● **Problem description**
The reply should match the listing below character for character, except that no image is carried over.

● **The data**
- - - -

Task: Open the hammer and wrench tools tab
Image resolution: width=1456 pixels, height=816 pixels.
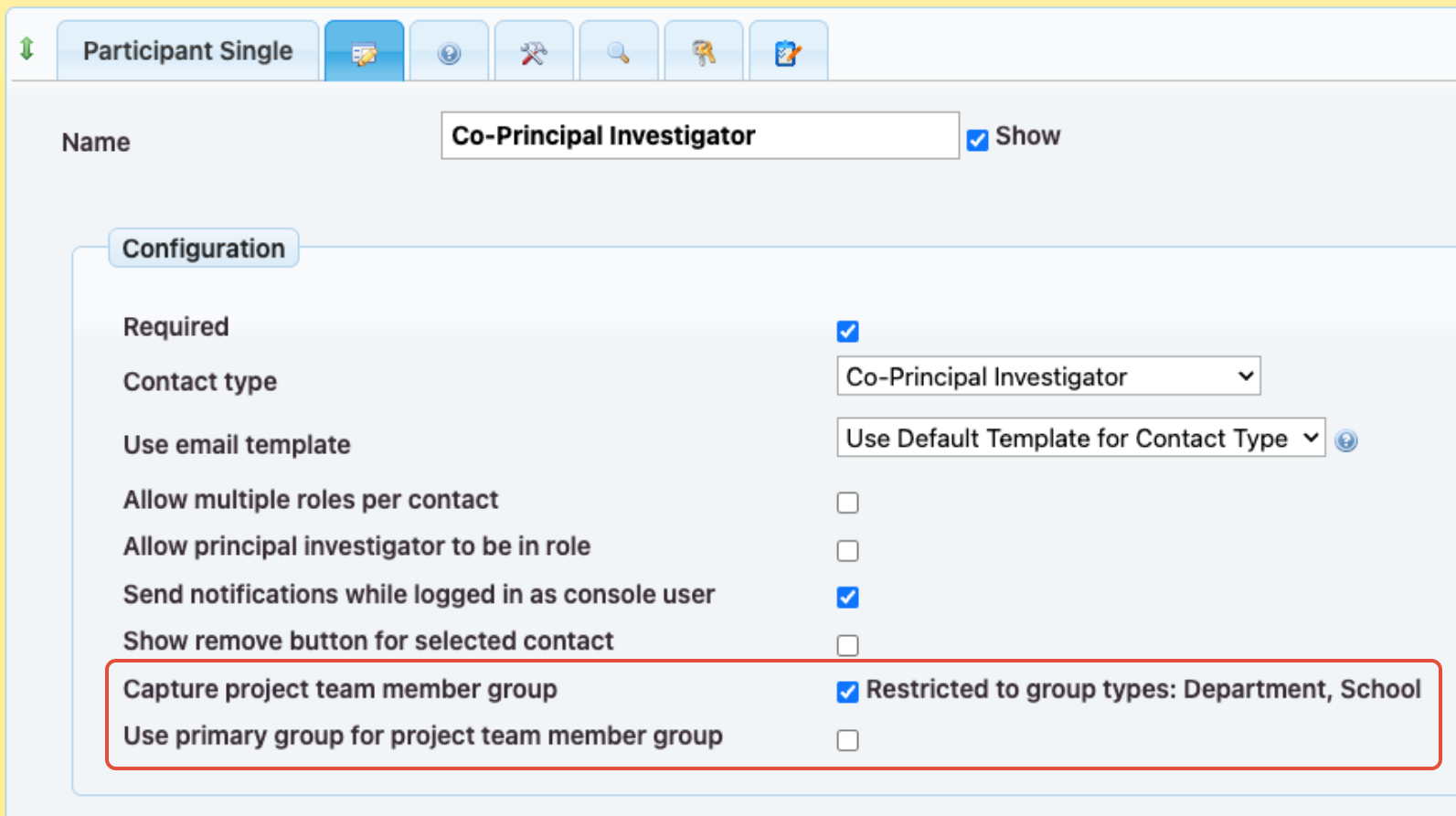Action: pyautogui.click(x=534, y=53)
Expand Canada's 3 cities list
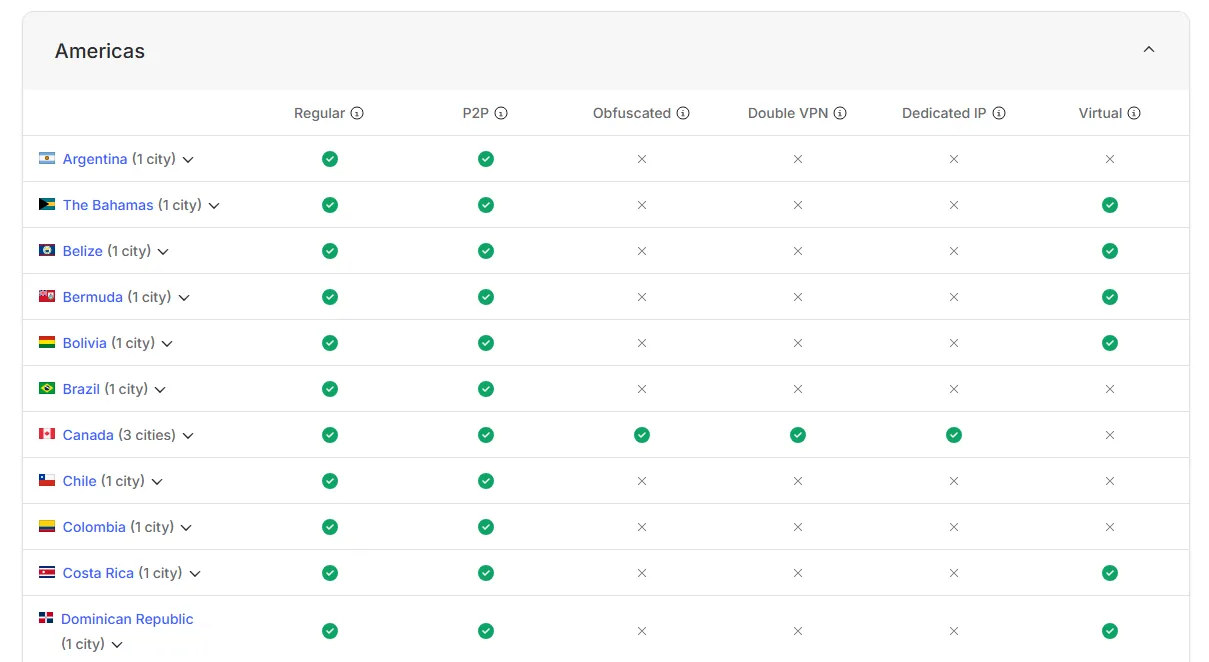1209x662 pixels. [188, 436]
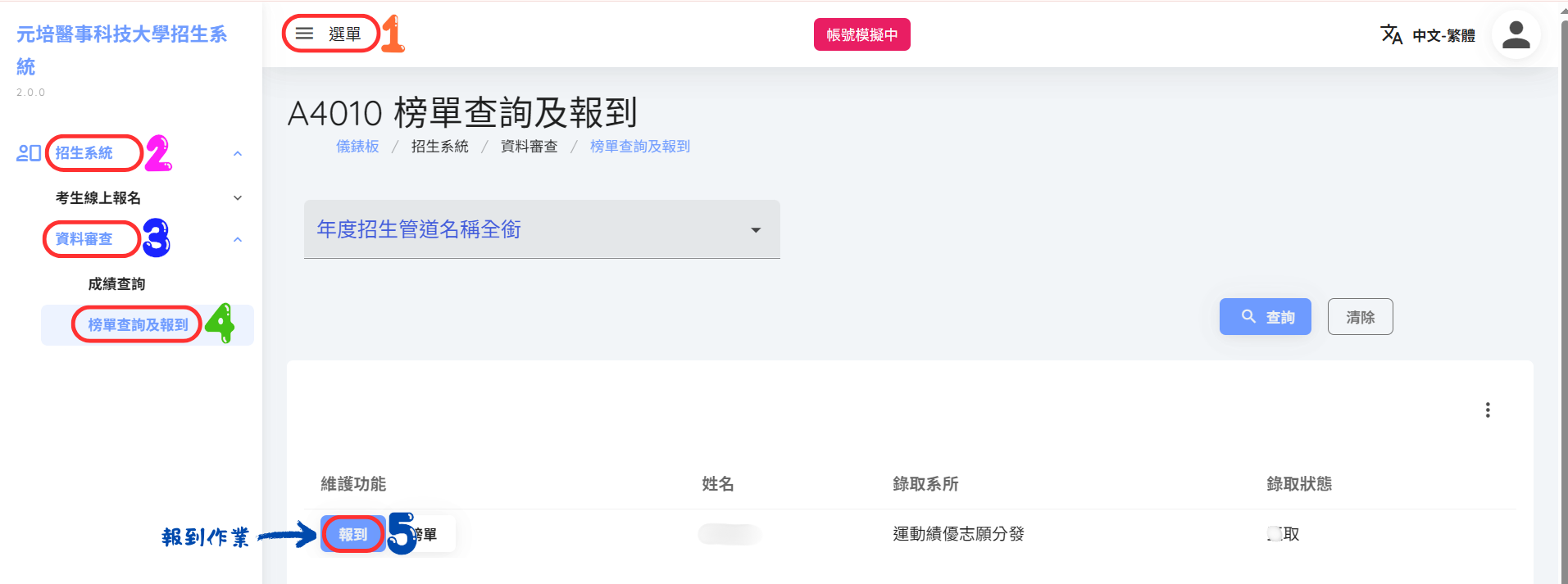Screen dimensions: 1568x584
Task: Click the 招生系統 sidebar people icon
Action: (29, 153)
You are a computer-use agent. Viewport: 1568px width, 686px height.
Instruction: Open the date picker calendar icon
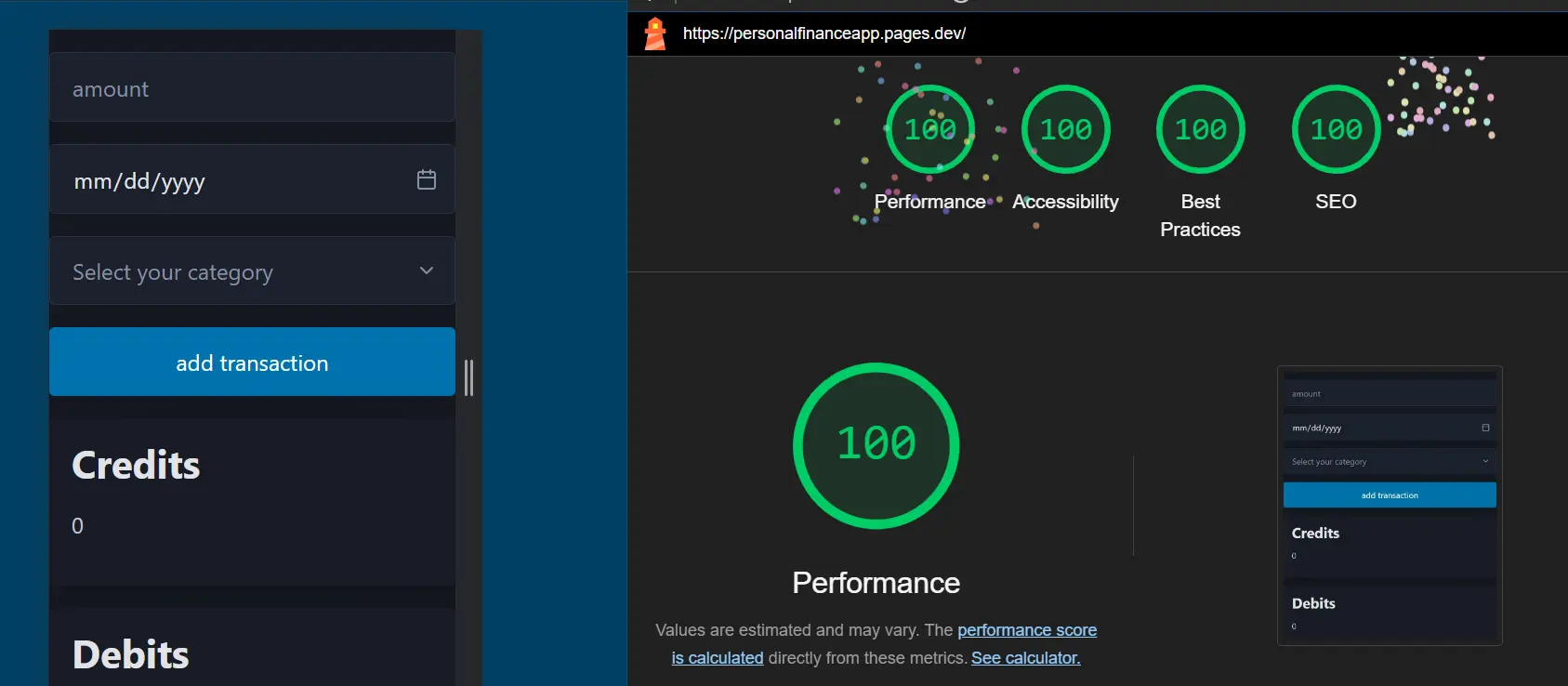click(427, 179)

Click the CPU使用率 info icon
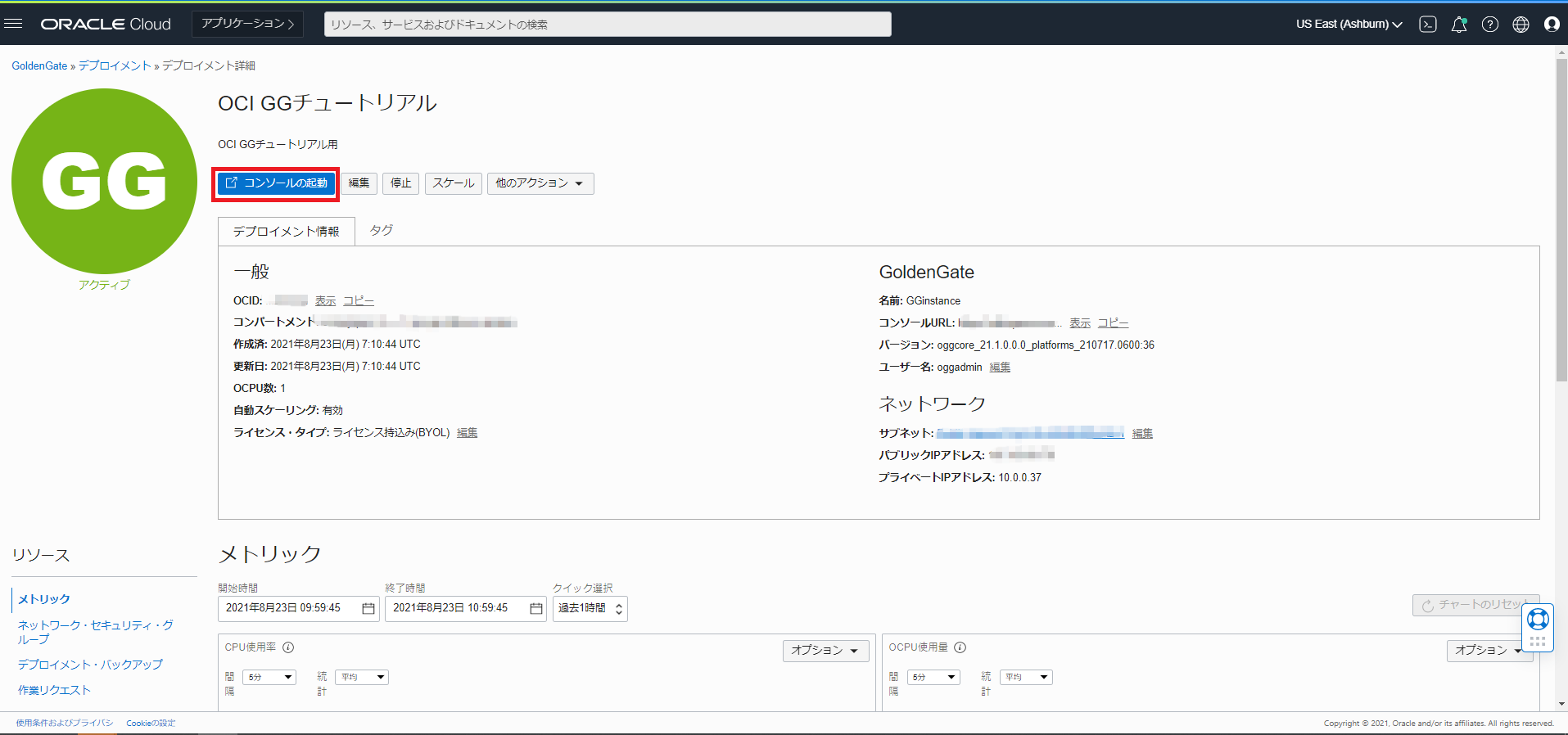[x=288, y=647]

- - - -

● **Result**
Task: Open the hammer and wrench tools tab
Image resolution: width=1456 pixels, height=816 pixels.
Action: pyautogui.click(x=534, y=53)
Expand Canada's 3 cities list
1209x662 pixels. [188, 436]
Screen dimensions: 1568x584
Task: Click the 招生系統 sidebar people icon
Action: (29, 153)
You are a computer-use agent. Viewport: 1568px width, 686px height.
Instruction: Open the date picker calendar icon
click(427, 179)

Click the CPU使用率 info icon
[x=288, y=647]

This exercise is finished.